Data capture is the process of collecting data which will be processed and used later to fulfil certain purposes. Ways of capturing data can range from high end technologies (e.g. Synchrotron, sensor networks and computer simulation models) to low end paper instruments used in the field. Data with good metadata attached at the point of capture can expediate data sharing, publishing and citation.
Data capture essentials
Collecting data is a costly activity. Planning ahead will ensure captured data that are valid and support reuse.
|1. Decide what to collect||Is there existing data which could be reused or incorporated into new data?|
|2. Data capture tools|
Data capture tools should:
|3. Collection process||Processes should be documented, transparent and reproducible.|
|4. Compliance with privacy regulations||The process of capturing data is compliant with privacy and ethics regulations. See publishing sensitive data.|
Metadata capture essentials
Metadata are of great value - the more information there is about data, the greater the value of the data. Metadata capture can be automated or manual. Either way, metadata should be captured as closely as possible to the creation of the data. Metadata essentials include:
- Using a community or discipline metadata standard.

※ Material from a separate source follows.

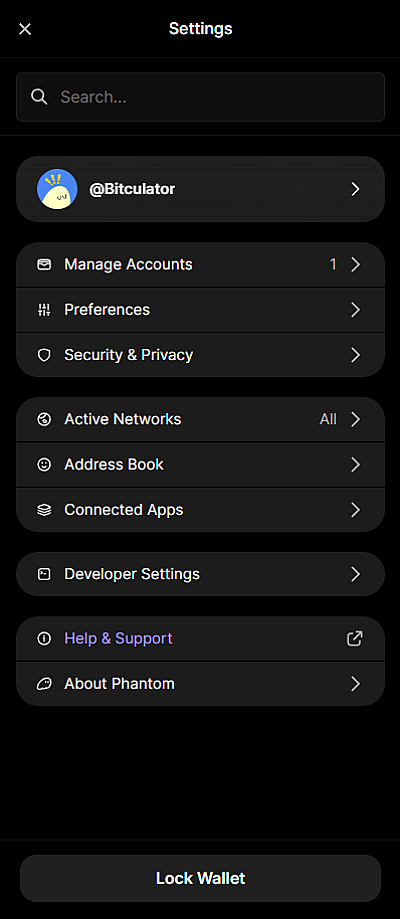Click the Search input field
Image resolution: width=400 pixels, height=919 pixels.
coord(200,97)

- Using a community or discipline vocabulary.
- Follow institutional policies and discipline procedures for metadata capture and management
- Link metadata to data to ensure provenance and citation accuracy.
- Ensure metadata can support reuse: eg date, parameter settings, callibrations, software used, and computing environment etc.
ANDS Data Capture program
The Data Capture program was undertaken in 2010-2013; the 69 projects at over 30 institutions aimed to simplify for researchers the process of routinely capturing data and rich metadata as close as possible to the point of creation, and depositing these data and metadata into well-managed stores. This was achieved by augmenting and adapting existing, commonly used data creation and capture infrastructure. Data creation and data capture phases of research were fully integrated to enable effective ingestion into the research data and metadata stores at the institution or elsewhere.

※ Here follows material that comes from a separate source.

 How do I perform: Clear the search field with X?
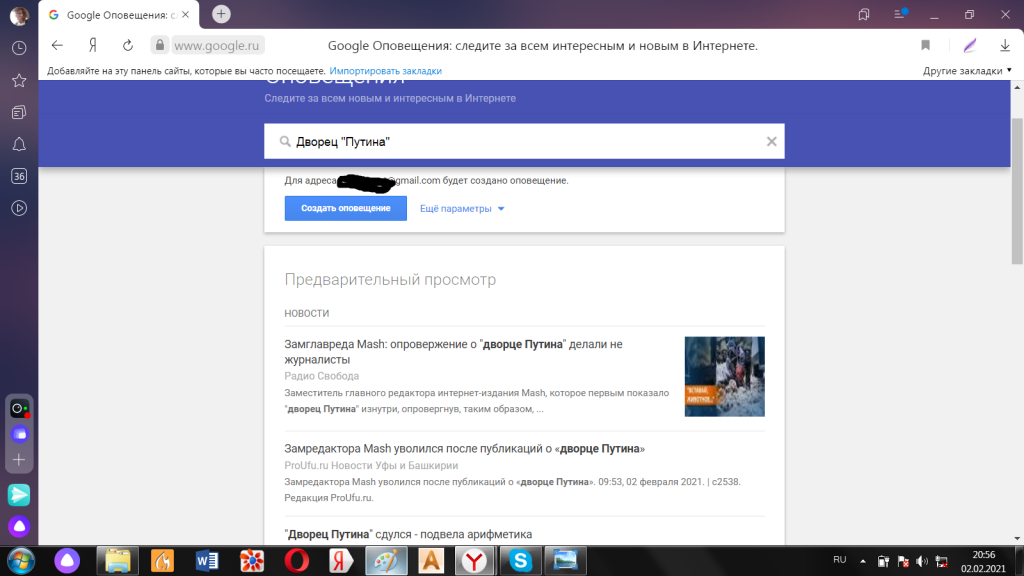(771, 142)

The ANDS Data Capture projects were designed to build infrastructure on at least one of three levels, although most worked across these levels:
- Instruments: to build infrastructure "pipes" between instruments and well supported data and metadata storage facilities.
- Software: to create these "pipes" and other infrastructure to enable better management and descriptions of research data and associated metadata.
- Management: use of this infrastructure to better manage and describe research data and associated metadata.
This integration makes it easier for researchers to contribute data to Research Data Australia directly from the lab, instrument, fieldwork site, etc. It also ensures that higher quality metadata (critical for reuse and discovery) is produced through automated and semi-automated systems.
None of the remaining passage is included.